Work instructions =>
[A] Rewrite the paragraph of the passage on ferritin deficiency in teenage girls that begins "Parents bring their teenage girls" as a shorter version that keeps its main facts.
[B] Write the next part of the passage on ferritin deficiency in teenage girls, picking up after its final sentence.

Excerpt provided =>
>>>

The most vulnerable group for ferritin deficiency in my practice is teenage girls. Though iron deficiency is a worldwide problem affecting all ages and sexes, over and over again, I see young ladies who are struggling with depression, lack of motivation, fatigue, weakness, hair loss, brittle nails, irregular menstrual cycles and decreased life engagement.

Parents bring their teenage girls wanting to get their hormones checked or wondering if they should start on birth control or an antidepressant. They are usually taking collagen and taking a whole myriad of supplements trying to get their hair and nails to grow.  When I delve into their history more times than not, I find that all of their symptoms started showing up and steadily getting worse about a year after starting their menstrual cycle.

What they didn’t realize is that with the changes of puberty and the beginning of their menstrual cycle, there was a significant uptick in their body’s development which requires more resources.

Along with this,  they were losing blood each month during their period.  So, not only did they need more resources to support their body’s development, they were losing resources each month via their period. And one of the most difficult resources to obtain via diet once deficient is iron.

<<<

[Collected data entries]
>>>

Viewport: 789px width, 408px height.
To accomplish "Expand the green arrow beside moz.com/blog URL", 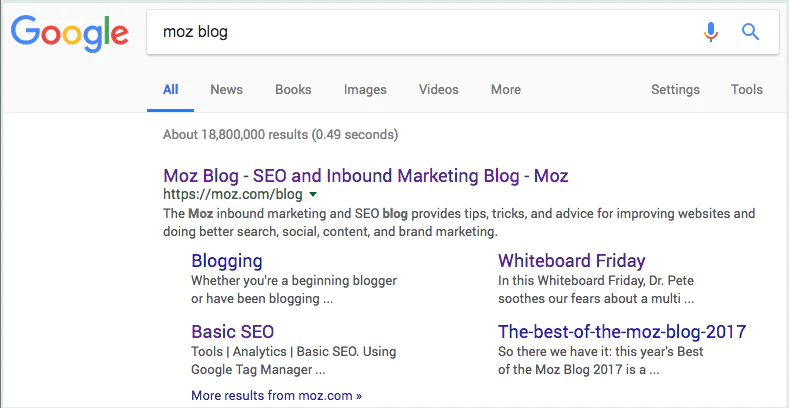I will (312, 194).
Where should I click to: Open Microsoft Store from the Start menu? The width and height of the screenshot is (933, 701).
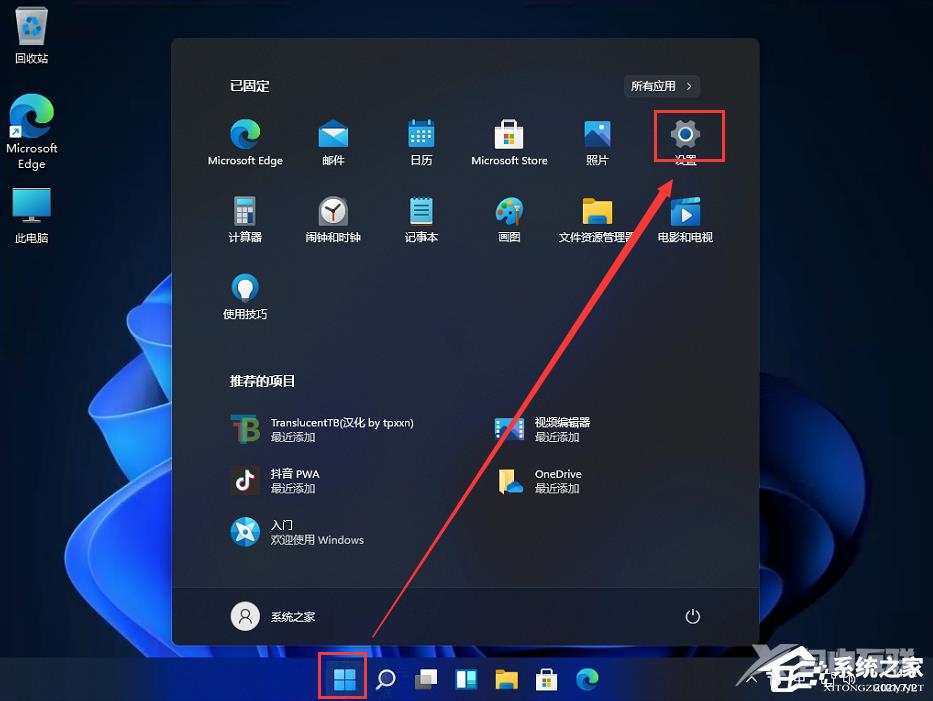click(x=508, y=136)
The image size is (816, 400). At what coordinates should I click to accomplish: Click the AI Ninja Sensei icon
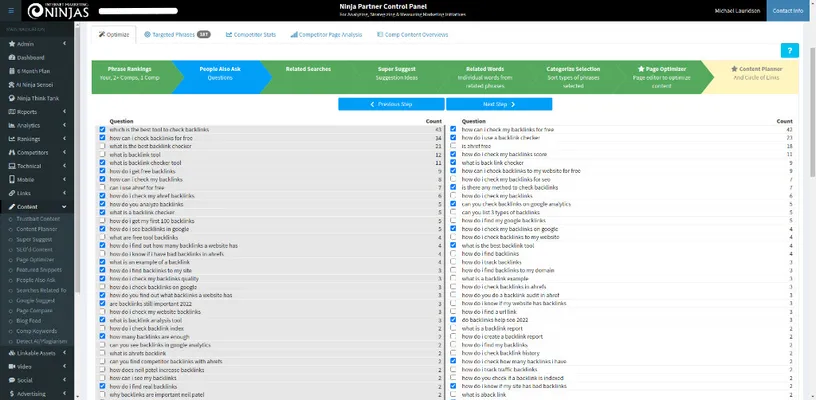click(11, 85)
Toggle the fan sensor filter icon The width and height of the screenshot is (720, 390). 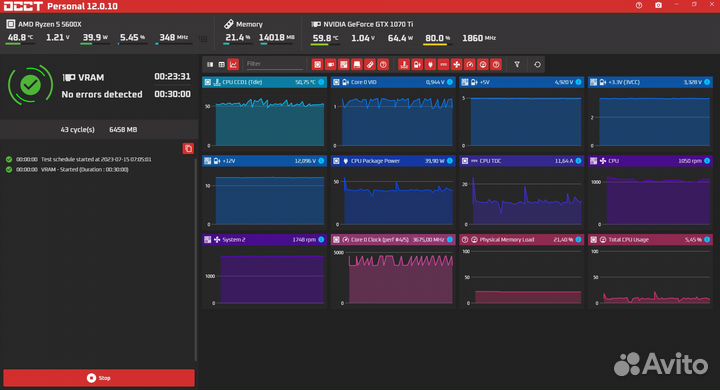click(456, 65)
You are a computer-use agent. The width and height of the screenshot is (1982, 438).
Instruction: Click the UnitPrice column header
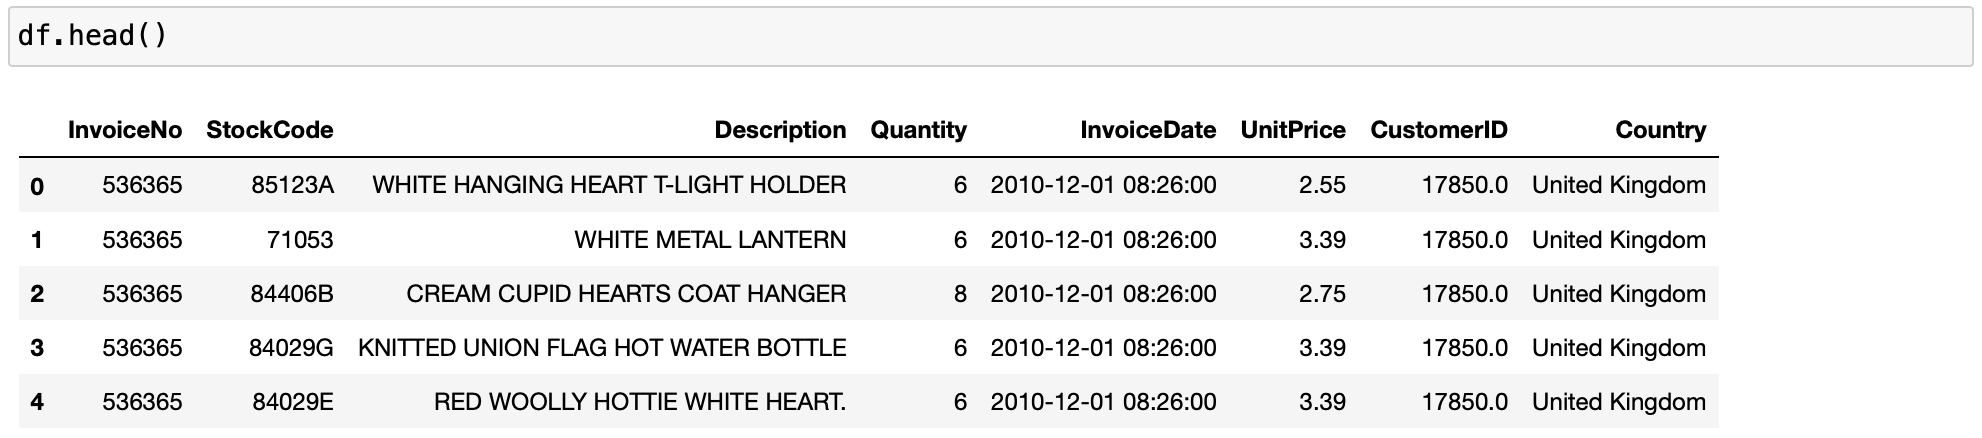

<<<

Exercise results =>
[A] Parents bring in their teenage daughters to get their hormones checked or to ask about starting birth control or an antidepressant. The girls are usually taking collagen and many other supplements to help their hair and nails grow. Their history most often shows that the symptoms began and steadily worsened about a year after their menstrual cycle started.

[B]
I recommend a blood ferritin test for all menstruating women but especially teenage women because it is the gold standard for ensuring total body iron sufficiency. I aim for Ferritin levels in the range of 50-120 depending on activity level and pregnancy status.

I recommend they get on two Blood Vitality daily to quickly raise their ferritin levels to see growth in their hair, skin, and nails and an increase in energy, and general well-being

Once they have reached an iron sufficiency that’s right for their body, then they can maintain it with a small dose of blood vitality and/or a well-rounded diet of green leafy vegetables and red meats.

If your patients are dealing with the symptoms of low iron, I encourage you to get their ferritin levels checked, along with TIBC, iron, and iron saturation.

Resolving low ferritin levels and the symptoms caused by it are often such a simple solution and with optimal iron levels, your patients will be on the road to optimal life performance.